/Urdu-POS-Tagger

Part of Speech Tagger (POS) for Urdu Language with Hidden Markov Model (HMM) using Kneser-Ney Smoothing

Primary LanguageJupyter Notebook

This directory contains the implementation of Hidden Markov Moded(HMM) based Part-of-Speech(POS) Tagger using Kneser-Ney Smoothing. All the code is written in Python. Dataset containing Training, Validation and Test data is in the same directory.

Use 'kn_pos.py' file for training of model and getting tag on testing data. It gives a 'tagged_output.txt' file containing word, tag pair of test data in tab separated form (word tag), with each pair on a single line.

To run the 'kn_pos.py' file, use the following command:
python kn_pos.py path/to/trainfile path/to/testfile

It will output a 'tagged_output.txt' in the same directory where 'kn_pos.py' file is located.

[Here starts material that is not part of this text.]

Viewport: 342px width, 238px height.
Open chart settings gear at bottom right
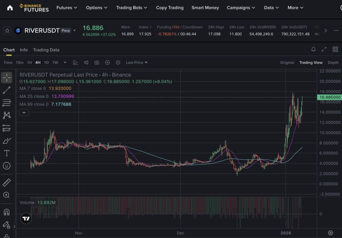coord(330,233)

To evalute the tags generated by tagger against the correct tags, use the 'evalute.py' file. Run the following command:
python evaluation.py tagged_output.txt path/to/validationfile

It will print out the accuracy.

DATA FORMATS:

Training data should be in tab separated word,tag format:

ٹریور NN
ٹینک NN
مختلف JJ
قسم NN
کی PSP
چڑیوں NN
جیسے PRR

Validation data should be in this format:
ابتدائی JJ
نقصان NN
کے PSP
بعد NN
معین NNP
علی NNP
اور CC
مورگن NNP
نے PSP

Test data should be in this format:

ابتدائی
نقصان
کے
بعد
معین
علی
اور